Root cause: This reflects the tension between standardization (ExecuTorch’s runtime API) and specialization (hardware-specific optimizations). The narrative assumes that PyTorch’s export tools are sufficiently mature to handle diverse backends—a bet that may pay off but isn’t universally validated yet. Implications for human agency include democratizing access to high-performance inference on consumer hardware, but the costs (e.g., debugging experimental software) fall on early adopters.
Bridge questions: How does the MLX delegate’s performance compare to native MLX implementations like `mlx-lm`? What trade-offs exist between portability and optimization in real-world deployments? Would a fat PTE file with multiple backends introduce overhead that negates performance gains?
Counterstrike scan: A coordinated influence campaign might exaggerate performance claims or downplay experimental limitations to drive adoption. This content avoids such tactics, transparently labeling the delegate as experimental and providing concrete model validations. No structural alignment with manipulation patterns is detected.
Patterns detected: none

Sentinel — Human

Confidence

This text displays characteristics of highly technical, internally consistent human-written documentation, focused on explaining a complex, novel technical feature.

Signals Detected

Varied sentence length and complex technical terminology. The tone shifts between instructional and promotional, which is characteristic of human technical writing.

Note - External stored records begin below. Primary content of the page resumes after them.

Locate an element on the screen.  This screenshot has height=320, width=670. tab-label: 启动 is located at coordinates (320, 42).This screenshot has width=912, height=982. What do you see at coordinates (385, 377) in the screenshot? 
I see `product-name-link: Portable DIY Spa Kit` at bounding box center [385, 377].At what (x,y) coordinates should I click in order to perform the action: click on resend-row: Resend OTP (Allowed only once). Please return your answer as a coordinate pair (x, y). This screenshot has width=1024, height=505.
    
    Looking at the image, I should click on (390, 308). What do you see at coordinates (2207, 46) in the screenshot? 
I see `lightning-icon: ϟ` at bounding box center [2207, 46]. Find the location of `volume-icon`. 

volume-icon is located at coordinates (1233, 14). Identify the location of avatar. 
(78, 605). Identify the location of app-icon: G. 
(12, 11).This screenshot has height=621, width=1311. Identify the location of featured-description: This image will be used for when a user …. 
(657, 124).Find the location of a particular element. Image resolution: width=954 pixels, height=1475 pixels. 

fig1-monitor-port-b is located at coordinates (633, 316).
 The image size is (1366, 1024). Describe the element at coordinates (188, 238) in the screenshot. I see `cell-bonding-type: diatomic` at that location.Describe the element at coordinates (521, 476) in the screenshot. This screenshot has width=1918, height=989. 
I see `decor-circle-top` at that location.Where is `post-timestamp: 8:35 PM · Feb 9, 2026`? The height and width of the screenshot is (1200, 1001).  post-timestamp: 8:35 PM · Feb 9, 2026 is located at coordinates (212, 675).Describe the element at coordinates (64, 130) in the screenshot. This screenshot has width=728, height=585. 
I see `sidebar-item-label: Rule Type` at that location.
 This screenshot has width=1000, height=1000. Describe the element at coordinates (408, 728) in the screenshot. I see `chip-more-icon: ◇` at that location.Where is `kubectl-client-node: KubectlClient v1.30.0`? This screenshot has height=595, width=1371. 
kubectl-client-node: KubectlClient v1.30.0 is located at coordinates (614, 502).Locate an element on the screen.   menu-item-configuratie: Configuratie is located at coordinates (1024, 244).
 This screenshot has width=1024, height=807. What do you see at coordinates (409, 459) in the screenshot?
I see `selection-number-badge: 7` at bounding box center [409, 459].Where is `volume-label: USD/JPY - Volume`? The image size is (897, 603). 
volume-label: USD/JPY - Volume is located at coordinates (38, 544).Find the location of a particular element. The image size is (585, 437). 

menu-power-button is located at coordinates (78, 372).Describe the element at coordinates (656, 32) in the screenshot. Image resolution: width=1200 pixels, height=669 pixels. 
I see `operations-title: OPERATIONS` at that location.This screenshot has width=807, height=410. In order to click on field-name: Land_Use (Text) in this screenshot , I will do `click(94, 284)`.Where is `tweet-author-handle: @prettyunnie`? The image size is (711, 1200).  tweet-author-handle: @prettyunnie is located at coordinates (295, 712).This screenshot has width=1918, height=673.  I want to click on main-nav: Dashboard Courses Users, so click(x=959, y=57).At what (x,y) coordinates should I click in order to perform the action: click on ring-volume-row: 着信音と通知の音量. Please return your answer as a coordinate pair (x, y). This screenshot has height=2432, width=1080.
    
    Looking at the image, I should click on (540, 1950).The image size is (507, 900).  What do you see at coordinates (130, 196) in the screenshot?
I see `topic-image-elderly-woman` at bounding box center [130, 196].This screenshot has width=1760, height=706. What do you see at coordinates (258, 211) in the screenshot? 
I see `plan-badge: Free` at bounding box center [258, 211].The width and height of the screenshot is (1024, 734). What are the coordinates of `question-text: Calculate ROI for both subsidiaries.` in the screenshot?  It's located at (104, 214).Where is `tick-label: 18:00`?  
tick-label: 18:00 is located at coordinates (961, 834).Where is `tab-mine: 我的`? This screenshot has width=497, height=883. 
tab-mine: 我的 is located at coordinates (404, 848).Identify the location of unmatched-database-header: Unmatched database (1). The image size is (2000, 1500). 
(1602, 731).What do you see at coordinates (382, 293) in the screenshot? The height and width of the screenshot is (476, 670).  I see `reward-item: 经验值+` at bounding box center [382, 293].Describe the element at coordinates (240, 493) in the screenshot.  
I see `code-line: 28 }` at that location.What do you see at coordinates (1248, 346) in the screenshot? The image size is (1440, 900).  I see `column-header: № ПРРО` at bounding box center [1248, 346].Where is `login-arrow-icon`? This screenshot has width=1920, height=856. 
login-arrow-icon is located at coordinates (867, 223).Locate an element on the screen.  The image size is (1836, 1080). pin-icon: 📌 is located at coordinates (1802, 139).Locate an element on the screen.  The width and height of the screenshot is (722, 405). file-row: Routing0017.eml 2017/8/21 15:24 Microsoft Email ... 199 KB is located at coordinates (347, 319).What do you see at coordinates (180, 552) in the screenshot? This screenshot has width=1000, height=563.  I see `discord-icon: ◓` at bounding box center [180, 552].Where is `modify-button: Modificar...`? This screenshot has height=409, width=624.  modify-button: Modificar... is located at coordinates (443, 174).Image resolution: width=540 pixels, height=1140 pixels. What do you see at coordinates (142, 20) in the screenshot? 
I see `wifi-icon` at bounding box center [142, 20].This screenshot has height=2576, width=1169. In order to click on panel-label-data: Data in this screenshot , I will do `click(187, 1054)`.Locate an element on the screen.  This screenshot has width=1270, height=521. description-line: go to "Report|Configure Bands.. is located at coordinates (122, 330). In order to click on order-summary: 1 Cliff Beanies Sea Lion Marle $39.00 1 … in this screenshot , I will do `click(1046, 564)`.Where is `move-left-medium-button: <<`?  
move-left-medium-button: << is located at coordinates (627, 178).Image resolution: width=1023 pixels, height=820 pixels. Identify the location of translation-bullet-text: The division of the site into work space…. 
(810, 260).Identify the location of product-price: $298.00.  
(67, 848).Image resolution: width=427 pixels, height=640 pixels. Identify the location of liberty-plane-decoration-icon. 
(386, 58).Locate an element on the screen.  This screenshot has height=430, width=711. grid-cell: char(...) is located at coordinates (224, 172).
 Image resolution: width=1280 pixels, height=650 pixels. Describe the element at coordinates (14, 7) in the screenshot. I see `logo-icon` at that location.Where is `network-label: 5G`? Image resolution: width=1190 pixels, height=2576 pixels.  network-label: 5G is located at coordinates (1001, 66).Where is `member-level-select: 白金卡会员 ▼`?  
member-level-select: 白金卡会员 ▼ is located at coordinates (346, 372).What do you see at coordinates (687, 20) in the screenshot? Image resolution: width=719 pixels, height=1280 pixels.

The flow is logical, moving from introduction (what it is) to motivation (why it was built) to implementation (what it supports). This shows intentional structural planning.

The text uses specific, dense technical details and references known industry standards (torch.export, TorchAO, MLX, Metal). The detailed list of supported models and specific operations suggests genuine, internally validated knowledge rather than simple aggregation.

The claims are highly specific (e.g., 3-6x throughput, specific model support, support for NVFP4). While the claims are promotional, the underlying technical scaffolding appears consistent and internally consistent, suggesting genuine development context.

Human Indicators

The text contains specific, non-trivial technical details and references to specific software stacks (PyTorch 2 export, MLX, Metal kernels) that require deep domain expertise.

The structure is that of a technical announcement or feature release, which requires a specific, invested authorial voice and process.